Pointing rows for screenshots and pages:
--
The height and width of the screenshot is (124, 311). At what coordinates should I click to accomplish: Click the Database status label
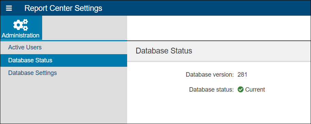pyautogui.click(x=212, y=90)
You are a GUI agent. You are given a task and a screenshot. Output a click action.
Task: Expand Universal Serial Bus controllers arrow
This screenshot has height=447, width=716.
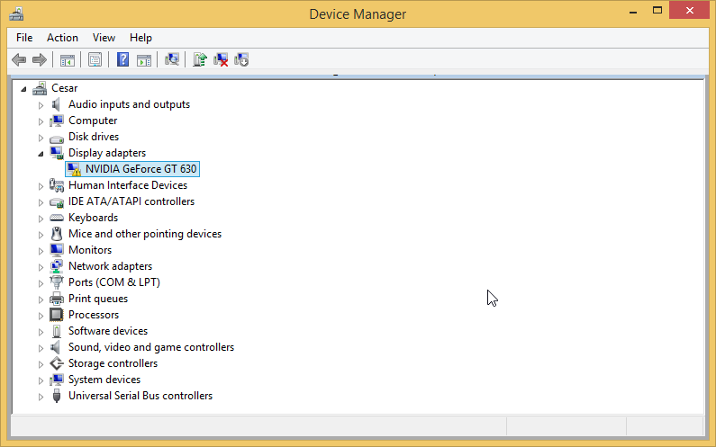pos(41,397)
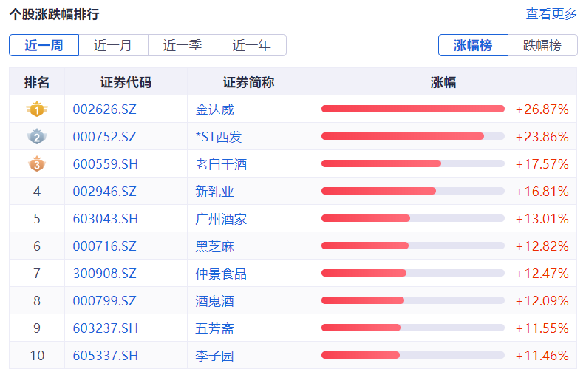The image size is (586, 375).
Task: Click the 金达威 gain progress bar
Action: (x=412, y=109)
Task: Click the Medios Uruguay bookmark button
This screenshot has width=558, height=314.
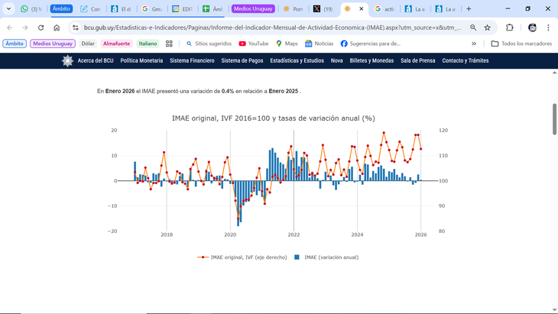Action: (x=53, y=44)
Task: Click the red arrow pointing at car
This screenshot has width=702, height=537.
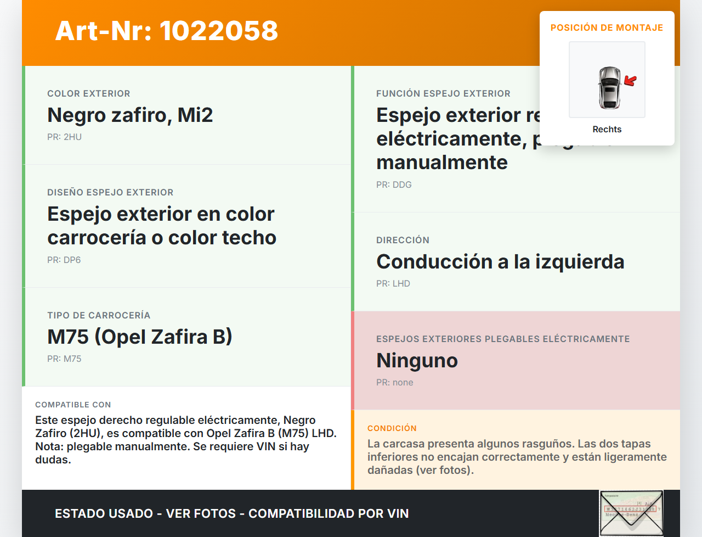Action: pos(630,81)
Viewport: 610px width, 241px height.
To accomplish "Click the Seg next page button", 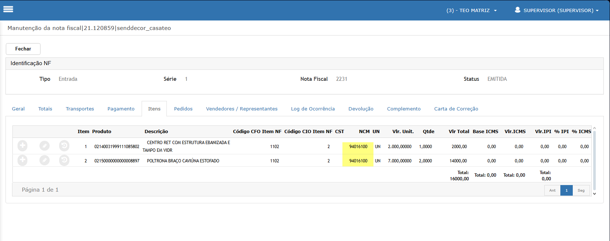I will point(581,190).
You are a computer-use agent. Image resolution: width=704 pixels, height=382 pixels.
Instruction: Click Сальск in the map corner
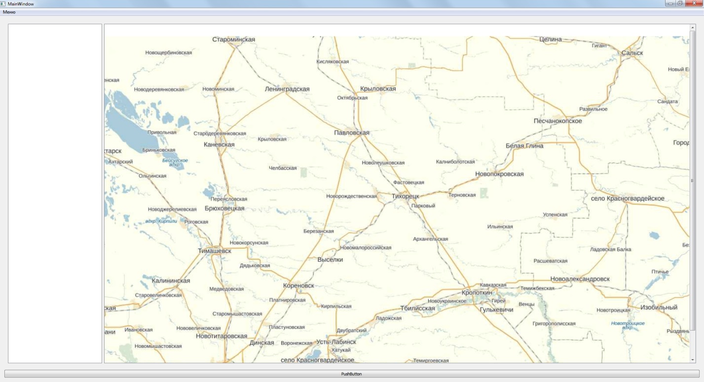pyautogui.click(x=632, y=53)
--
Task prompt: Present the rows from the start through the line containing "pyautogui.click(x=212, y=90)", inclusive, as a two-column CSV with the headers input and output. Put each row on one line, with each value in a single quoted field, line breaks replaced by spaces, and the pictures omitted.

In response:
input,output
"The height and width of the screenshot is (124, 311). At what coordinates should I click to accomplish: Click the Database status label","pyautogui.click(x=212, y=90)"